So auto-vector interrupts are now available. 

A tweak to the monitor switches on interrupts by moving $2000 to the stack register.

The 68000 has 7 auto-vectored interrupts which are located at specific addresses in the memory:

#define int1 0x64
#define int2 0x68
#define int3 0x6c
#define int4 0x70
#define int5 0x74
#define int6 0x78
#define int7 0x7c

The cpu expects a 3-bit interrupt number. I have an vhdl interrupt controller which manages the 7 hardware interrupts, provides the 3-bit number and then clears them when the CPU goes into the interrupt acknowledge cycle (FC = 7). 

interrupts: entity work.interrupt_controller
	port map (
		clk => sys_clk,
		reset => n_reset,
		int1 => timer_in1,
		int2 => timer_in2,
		int3 => keyb_int,
		int4 => '0',
		int5 => '0',
	        int6 => '0',
		int7 => '0',
		int_out => int_out,
		ack => auto_iack
	);

auto_iack <= '1' when cpu_fc = "111" else '0';

To provide an interrupt handler the following code will update the memory address contained in these locations.
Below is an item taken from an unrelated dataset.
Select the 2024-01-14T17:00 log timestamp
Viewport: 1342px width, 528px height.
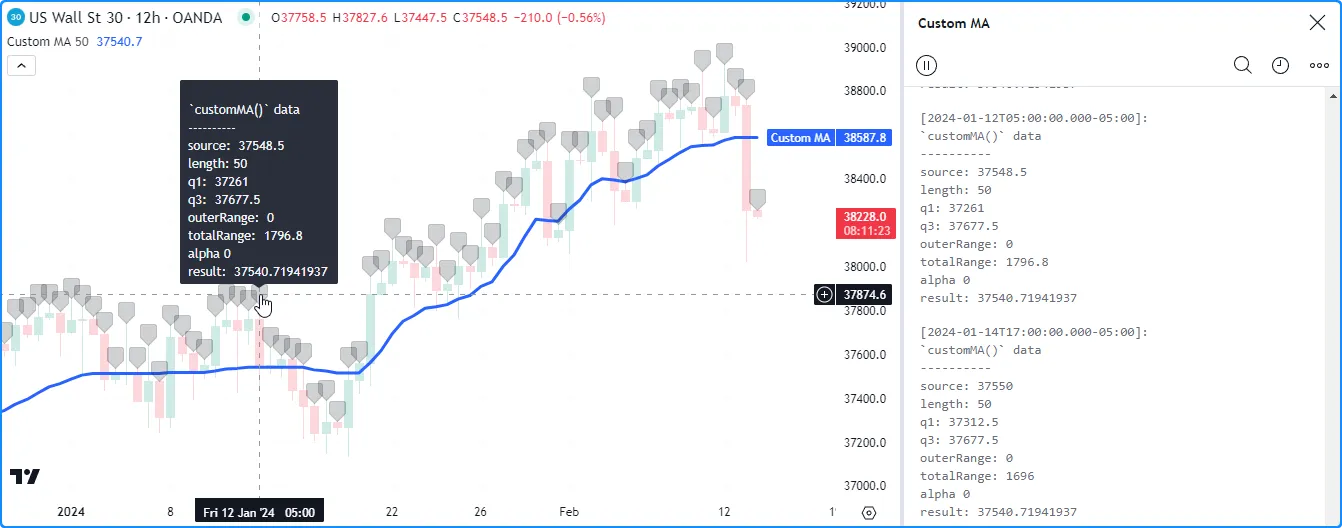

void setKeyboardHandler(void(*handler)()) {
	asm(
		"move.l	%0,0x6c":
						: "r" (handler)
						:);

	volatile uint32_t *keyb_int = (uint32_t*)int3;

	printf("\r\nKeyboard address = 0x%0lX\r\n", *keyb_int);

}

setKeyboardHandler(&keyboardHandler);

An infinite loop can then run and then only be interrupted when the keyboard is pressed on "int3" - this would cause a call to the code located at address 0xF74.